Structural and Functional Characterisation of the Human Mitochondrial Pyruvate Carrier

Abstract: The metabolism of pyruvate in the cell is abnormally regulated in several human diseases, such as type-II diabetes, cancer and neurodegenerative disorders, in which the human mitochondrial pyruvate carrier (HuMPC) sits at a pivotal point. It transports pyruvate across the inner mitochondrial membrane and consists of two proteins, MPC1 and MPC2, and is a potential drug target against these diseases. There is currently no three-dimensional structure at atomic resolution nor unambiguity of the biological oligomeric composition of this pyruvate transporting complex, although many studies advocate for a heterodimer of MPC1/2 being the main functional unit.

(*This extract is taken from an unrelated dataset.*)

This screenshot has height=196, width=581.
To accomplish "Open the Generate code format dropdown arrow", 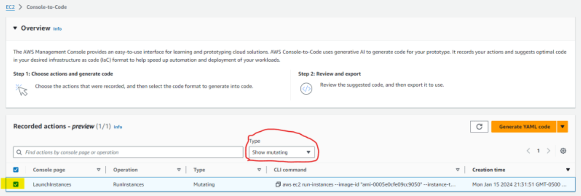I will click(563, 126).
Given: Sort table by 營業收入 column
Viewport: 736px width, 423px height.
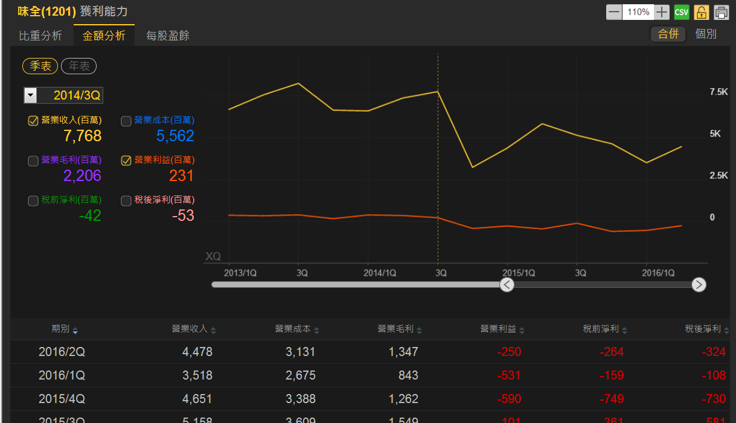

In this study, the pyruvate transport activity of HuMPC complexes was investigated as well as the presence of a MPC1/2 heterocomplex. The pyruvate transport activity of human MPC1 alone, MPC2 alone and MPC1/2 mixed together was investigated with a proteoliposome assay based on the enzymatic activity of lactate dehydrogenase (LDH). In addition, the presence of the MPC1/2 complex in proteoliposomes was examined with nano-differential scanning fluorimetry, as well as with cross-linking trials for further analyses with mass spectrometry. Pure HuMPC protein was obtained by affinity chromatography from solubilised Pichia pastoris membranes. Here it was demonstrated that MPC2 and MPC1/2 displayed higher pyruvate transport activity compared to MPC1. Moreover, the nano-DSF measurement did not give any concrete evidence of the presence of the MPC1/2 heterocomplex. The mass spectrometric analyses did not identify any cross-links between MPC1 and MPC2 in the MPC1/2 proteoliposomes but more peptides of MPC2 than MPC1 could be identified. In conclusion, the true pyruvate transporting complex of HuMPC still remains unclear based on these results, as well as the existence of the MPC1/2 heterocomplex, which requires further investigation.